— Stored rows —
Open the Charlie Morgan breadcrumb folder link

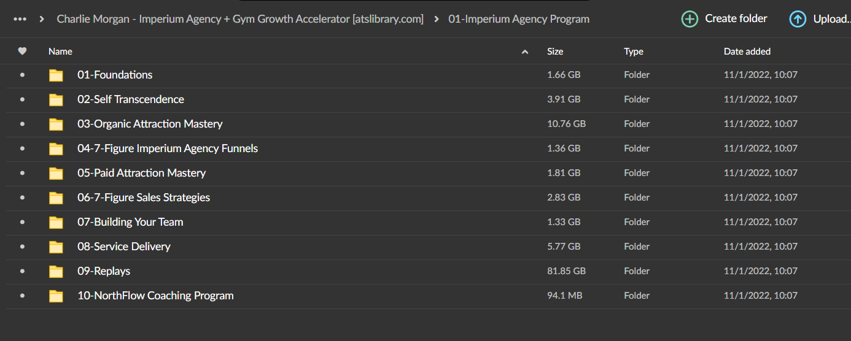pyautogui.click(x=240, y=19)
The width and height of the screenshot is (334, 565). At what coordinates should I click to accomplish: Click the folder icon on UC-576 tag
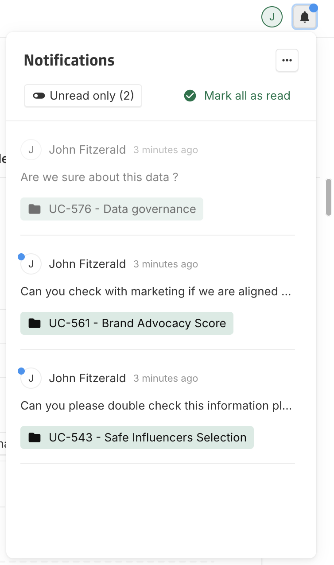35,209
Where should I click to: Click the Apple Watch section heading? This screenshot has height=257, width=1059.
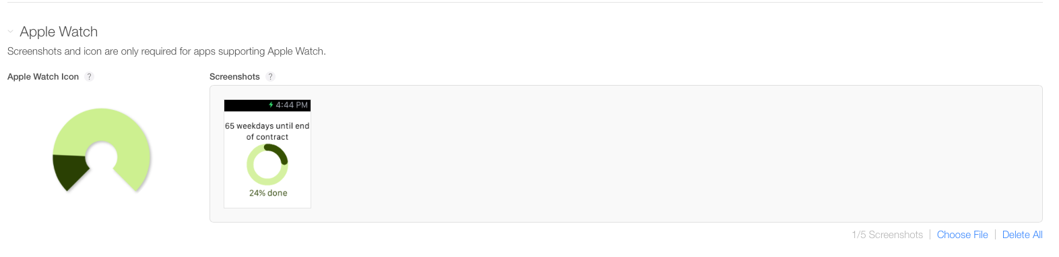coord(59,32)
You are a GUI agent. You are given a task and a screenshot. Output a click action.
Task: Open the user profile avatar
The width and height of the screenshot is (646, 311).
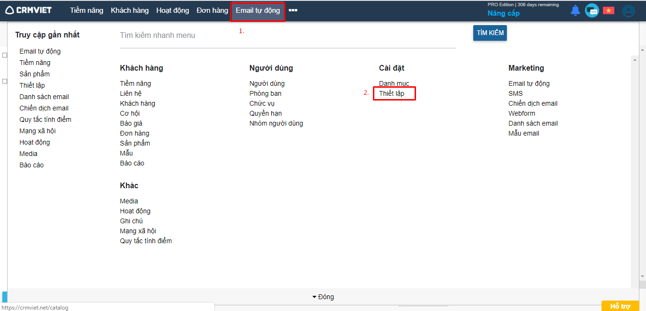[x=628, y=11]
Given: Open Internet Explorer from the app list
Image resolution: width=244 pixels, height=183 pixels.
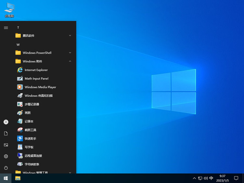Looking at the screenshot, I should click(x=36, y=70).
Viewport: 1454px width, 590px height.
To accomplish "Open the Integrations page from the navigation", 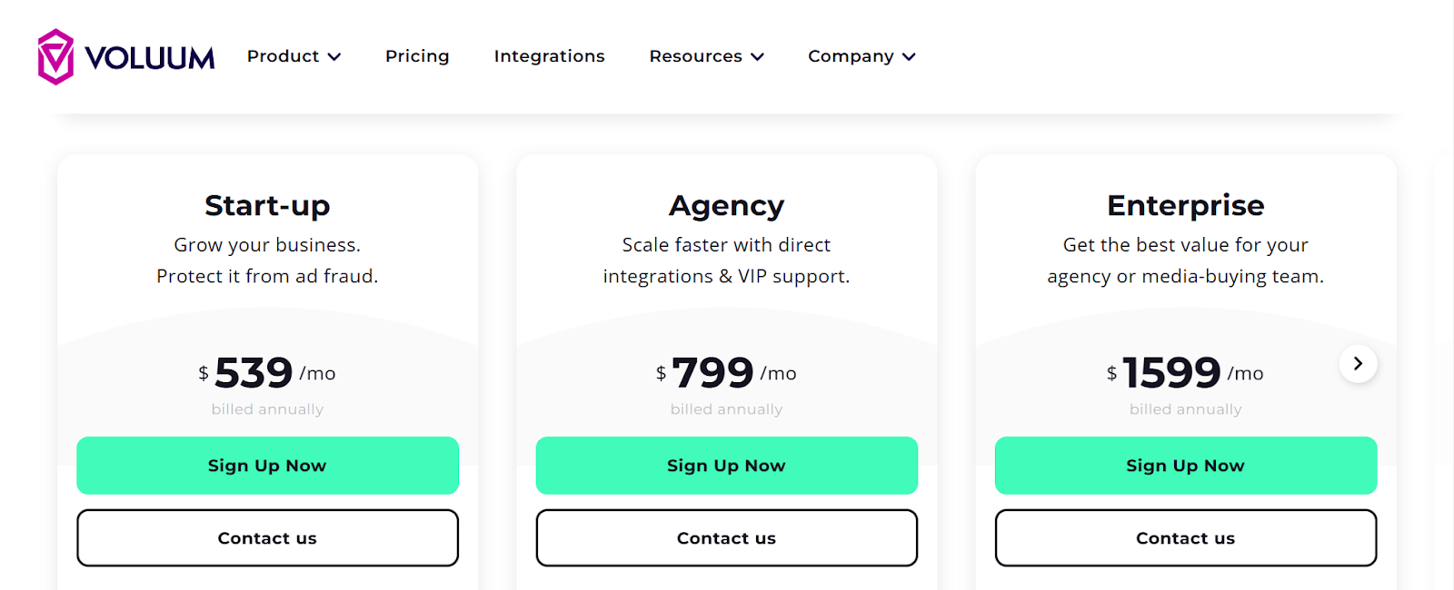I will pos(549,56).
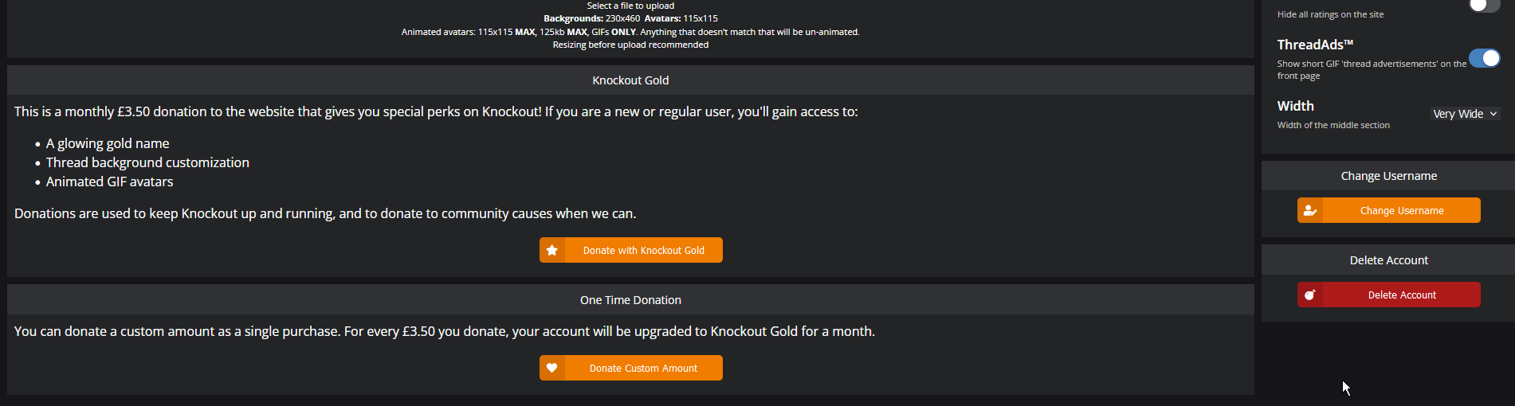Click the user-edit icon on Change Username button
The image size is (1515, 406).
[1309, 211]
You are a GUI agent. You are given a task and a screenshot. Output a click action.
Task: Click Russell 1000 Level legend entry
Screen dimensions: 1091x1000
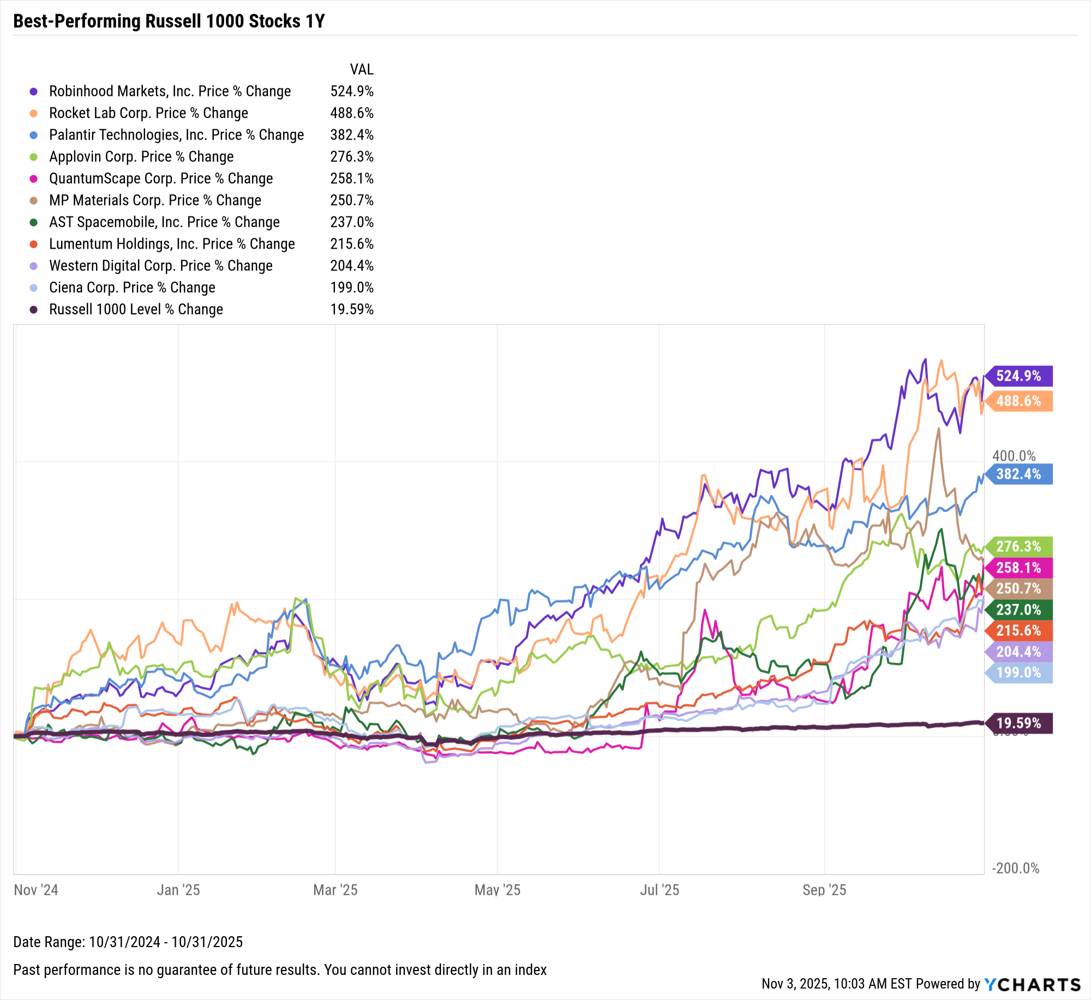click(136, 310)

— Exercise goal —
Copy the material word for word, from its first line through the line containing "Looking at the", and leave the pictures out.

— Finished exercise —
Open the Charlie Morgan breadcrumb folder link

pyautogui.click(x=240, y=19)
The width and height of the screenshot is (334, 565). At what coordinates should I click to accomplish: Click the folder icon on UC-576 tag
35,209
Where should I click to: Click the Apple Watch section heading? This screenshot has height=257, width=1059.
coord(59,32)
You are a GUI agent. You are given a task and a screenshot. Output a click action.
Task: Open the user profile avatar
The width and height of the screenshot is (646, 311).
[x=628, y=11]
Given: Open Internet Explorer from the app list
Image resolution: width=244 pixels, height=183 pixels.
Looking at the screenshot, I should click(x=36, y=70).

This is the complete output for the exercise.